--- ASSIGNMENT ---
Working from the records below, repeat exactly the lines starting at the line that contains "Where should I click to: Click the Instagram logo?" and ending at the line that contains "Switch report view", inclusive.

#### EXERCISE MATERIALS ####

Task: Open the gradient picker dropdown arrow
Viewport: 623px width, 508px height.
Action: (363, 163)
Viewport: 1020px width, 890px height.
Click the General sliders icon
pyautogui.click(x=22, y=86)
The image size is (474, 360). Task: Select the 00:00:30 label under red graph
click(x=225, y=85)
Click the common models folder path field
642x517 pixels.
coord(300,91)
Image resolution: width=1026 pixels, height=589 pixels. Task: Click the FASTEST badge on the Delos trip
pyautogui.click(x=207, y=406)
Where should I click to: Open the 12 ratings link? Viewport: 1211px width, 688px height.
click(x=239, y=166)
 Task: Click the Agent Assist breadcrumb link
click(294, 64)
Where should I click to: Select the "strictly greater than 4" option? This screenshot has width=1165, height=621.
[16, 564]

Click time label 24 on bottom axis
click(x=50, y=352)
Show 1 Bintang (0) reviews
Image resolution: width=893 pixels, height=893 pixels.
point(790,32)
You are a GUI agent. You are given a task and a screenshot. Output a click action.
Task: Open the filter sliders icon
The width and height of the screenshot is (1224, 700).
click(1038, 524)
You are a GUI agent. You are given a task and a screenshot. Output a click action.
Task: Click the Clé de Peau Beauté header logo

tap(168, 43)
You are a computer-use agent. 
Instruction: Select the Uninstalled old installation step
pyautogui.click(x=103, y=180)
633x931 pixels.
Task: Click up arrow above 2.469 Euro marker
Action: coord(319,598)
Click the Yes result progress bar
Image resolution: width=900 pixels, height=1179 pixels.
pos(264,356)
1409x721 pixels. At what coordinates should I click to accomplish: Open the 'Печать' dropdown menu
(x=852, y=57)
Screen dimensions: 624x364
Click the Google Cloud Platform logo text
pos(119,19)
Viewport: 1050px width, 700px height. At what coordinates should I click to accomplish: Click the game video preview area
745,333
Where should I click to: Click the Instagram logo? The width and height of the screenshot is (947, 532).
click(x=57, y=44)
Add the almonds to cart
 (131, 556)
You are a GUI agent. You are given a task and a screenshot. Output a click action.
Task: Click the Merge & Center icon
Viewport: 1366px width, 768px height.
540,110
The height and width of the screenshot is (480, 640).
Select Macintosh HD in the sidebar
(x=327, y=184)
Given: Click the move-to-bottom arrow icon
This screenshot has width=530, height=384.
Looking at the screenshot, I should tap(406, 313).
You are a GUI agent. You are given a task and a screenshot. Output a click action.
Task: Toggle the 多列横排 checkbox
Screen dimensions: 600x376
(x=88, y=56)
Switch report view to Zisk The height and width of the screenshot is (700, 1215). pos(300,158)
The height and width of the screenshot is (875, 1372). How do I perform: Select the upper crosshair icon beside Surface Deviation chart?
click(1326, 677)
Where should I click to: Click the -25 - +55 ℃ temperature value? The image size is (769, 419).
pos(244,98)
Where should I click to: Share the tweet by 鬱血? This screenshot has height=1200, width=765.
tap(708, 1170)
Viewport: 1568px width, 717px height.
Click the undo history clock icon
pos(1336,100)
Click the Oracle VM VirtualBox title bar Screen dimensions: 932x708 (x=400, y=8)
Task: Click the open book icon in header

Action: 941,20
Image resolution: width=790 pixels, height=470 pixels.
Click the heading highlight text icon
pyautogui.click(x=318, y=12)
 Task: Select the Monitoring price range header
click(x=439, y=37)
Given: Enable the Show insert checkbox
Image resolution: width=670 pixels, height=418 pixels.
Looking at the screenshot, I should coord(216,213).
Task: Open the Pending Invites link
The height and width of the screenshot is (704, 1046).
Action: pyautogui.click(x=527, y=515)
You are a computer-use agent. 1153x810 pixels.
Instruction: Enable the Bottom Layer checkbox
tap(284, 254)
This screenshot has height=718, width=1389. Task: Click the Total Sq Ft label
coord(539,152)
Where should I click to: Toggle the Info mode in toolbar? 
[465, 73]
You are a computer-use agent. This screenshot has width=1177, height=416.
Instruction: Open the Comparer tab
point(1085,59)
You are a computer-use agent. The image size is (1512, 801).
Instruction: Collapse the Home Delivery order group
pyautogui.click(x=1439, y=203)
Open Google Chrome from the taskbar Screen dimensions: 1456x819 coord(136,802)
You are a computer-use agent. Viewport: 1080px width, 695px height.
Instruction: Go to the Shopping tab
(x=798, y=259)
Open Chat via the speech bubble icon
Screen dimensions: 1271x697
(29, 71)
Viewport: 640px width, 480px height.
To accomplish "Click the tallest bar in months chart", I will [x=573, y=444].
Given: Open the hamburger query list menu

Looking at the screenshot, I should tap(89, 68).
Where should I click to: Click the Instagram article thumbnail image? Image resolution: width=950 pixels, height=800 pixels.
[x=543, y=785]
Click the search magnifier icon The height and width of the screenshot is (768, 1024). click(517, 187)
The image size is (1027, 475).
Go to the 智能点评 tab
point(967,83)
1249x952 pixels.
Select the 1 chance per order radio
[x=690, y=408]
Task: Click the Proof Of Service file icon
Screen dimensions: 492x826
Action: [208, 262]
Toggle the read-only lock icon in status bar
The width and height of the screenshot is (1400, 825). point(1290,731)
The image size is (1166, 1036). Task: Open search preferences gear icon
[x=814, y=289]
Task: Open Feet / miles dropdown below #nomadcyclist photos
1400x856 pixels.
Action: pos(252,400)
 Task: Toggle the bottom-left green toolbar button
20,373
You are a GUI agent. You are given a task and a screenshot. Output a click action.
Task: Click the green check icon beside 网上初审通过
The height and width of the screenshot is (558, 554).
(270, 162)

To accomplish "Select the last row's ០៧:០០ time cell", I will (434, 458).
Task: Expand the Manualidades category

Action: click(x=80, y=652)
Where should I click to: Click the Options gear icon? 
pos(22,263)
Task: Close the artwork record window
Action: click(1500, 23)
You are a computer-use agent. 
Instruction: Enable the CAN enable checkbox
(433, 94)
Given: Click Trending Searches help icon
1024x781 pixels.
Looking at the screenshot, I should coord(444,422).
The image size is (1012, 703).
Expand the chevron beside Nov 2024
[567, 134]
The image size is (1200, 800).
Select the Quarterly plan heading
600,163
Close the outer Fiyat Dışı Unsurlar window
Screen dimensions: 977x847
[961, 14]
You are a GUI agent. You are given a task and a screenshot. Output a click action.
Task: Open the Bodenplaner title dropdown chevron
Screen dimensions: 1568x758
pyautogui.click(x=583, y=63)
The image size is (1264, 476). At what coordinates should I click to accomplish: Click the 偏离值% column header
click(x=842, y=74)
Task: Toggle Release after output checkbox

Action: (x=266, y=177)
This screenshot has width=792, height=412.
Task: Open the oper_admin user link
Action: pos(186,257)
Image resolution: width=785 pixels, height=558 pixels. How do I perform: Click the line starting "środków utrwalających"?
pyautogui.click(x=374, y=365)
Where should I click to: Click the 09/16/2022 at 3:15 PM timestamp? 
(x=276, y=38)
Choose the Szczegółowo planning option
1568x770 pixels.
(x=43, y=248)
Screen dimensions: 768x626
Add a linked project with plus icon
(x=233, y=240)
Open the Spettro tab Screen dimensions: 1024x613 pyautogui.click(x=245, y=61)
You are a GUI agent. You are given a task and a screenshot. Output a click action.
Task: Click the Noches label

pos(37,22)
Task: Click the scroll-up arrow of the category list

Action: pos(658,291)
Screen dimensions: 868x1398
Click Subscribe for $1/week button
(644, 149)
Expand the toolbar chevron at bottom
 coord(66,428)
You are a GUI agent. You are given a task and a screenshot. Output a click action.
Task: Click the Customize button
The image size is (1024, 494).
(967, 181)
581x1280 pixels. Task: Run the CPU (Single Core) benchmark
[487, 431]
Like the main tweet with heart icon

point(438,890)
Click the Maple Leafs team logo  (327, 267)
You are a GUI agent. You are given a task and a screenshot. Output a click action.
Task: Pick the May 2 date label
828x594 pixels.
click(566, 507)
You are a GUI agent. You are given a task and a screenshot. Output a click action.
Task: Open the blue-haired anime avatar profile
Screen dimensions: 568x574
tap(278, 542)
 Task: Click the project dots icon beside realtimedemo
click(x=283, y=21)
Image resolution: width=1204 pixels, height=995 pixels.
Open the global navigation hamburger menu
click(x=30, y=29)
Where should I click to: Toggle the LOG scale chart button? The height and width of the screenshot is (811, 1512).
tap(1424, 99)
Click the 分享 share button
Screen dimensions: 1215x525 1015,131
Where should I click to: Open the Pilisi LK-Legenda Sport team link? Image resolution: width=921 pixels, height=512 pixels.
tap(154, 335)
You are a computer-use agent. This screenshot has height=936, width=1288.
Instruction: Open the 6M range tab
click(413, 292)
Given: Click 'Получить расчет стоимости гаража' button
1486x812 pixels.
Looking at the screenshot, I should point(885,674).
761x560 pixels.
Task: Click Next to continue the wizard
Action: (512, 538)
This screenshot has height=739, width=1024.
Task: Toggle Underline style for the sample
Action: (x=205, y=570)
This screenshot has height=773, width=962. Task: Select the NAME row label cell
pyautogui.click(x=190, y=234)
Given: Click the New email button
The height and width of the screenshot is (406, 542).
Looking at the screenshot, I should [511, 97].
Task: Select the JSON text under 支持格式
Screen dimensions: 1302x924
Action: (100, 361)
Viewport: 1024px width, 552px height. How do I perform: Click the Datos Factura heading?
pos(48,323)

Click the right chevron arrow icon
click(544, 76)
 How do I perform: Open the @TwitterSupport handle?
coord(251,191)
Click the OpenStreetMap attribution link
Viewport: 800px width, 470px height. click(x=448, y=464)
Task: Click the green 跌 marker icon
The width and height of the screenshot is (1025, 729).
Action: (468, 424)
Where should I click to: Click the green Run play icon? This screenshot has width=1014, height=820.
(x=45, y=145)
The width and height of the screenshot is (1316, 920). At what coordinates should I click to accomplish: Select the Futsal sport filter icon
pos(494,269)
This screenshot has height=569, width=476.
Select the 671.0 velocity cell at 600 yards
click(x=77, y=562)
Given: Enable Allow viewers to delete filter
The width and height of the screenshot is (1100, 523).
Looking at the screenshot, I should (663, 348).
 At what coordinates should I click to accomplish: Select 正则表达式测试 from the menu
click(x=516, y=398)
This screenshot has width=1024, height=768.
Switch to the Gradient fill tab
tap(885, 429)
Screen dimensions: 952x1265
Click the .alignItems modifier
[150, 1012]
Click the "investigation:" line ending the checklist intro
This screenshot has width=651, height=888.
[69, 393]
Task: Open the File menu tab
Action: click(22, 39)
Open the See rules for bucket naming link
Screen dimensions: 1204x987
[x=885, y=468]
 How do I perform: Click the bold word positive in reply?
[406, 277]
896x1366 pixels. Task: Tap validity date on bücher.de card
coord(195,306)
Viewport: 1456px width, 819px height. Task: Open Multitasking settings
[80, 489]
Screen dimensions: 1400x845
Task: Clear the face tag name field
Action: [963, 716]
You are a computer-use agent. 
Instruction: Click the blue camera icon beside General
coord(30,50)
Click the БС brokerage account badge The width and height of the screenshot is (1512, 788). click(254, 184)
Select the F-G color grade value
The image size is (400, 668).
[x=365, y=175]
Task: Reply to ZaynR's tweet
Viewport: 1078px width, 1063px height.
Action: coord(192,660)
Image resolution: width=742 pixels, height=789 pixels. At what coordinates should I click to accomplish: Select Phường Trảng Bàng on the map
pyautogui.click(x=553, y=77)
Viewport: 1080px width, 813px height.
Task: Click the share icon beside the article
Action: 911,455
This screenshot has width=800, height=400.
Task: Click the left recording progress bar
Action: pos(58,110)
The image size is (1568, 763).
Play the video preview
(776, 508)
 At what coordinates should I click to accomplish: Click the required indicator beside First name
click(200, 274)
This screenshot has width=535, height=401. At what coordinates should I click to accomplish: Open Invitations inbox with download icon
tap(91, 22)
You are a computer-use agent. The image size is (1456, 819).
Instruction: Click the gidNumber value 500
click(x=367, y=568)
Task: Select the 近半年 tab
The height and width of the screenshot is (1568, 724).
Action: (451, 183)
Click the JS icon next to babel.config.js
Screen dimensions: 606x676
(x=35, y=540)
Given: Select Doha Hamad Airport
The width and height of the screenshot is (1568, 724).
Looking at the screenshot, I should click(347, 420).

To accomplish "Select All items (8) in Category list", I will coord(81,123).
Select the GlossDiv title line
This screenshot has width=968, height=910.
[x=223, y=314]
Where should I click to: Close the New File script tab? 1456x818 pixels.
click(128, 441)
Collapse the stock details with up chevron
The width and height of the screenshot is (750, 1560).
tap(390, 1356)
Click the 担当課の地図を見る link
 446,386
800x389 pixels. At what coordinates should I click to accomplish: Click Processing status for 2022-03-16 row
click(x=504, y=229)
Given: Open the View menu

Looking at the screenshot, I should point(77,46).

####

--- ANSWER SECTION ---
Where should I click to: Click the Instagram logo? The width and height of the screenshot is (947, 532).
click(x=57, y=44)
Add the almonds to cart
 (131, 556)
You are a GUI agent. You are given a task and a screenshot. Output a click action.
Task: Click the Merge & Center icon
Viewport: 1366px width, 768px height.
540,110
The height and width of the screenshot is (480, 640).
Select Macintosh HD in the sidebar
(x=327, y=184)
Given: Click the move-to-bottom arrow icon
This screenshot has width=530, height=384.
Looking at the screenshot, I should tap(406, 313).
You are a GUI agent. You are given a task and a screenshot. Output a click action.
Task: Toggle the 多列横排 checkbox
Screen dimensions: 600x376
(x=88, y=56)
Switch report view to Zisk The height and width of the screenshot is (700, 1215). pos(300,158)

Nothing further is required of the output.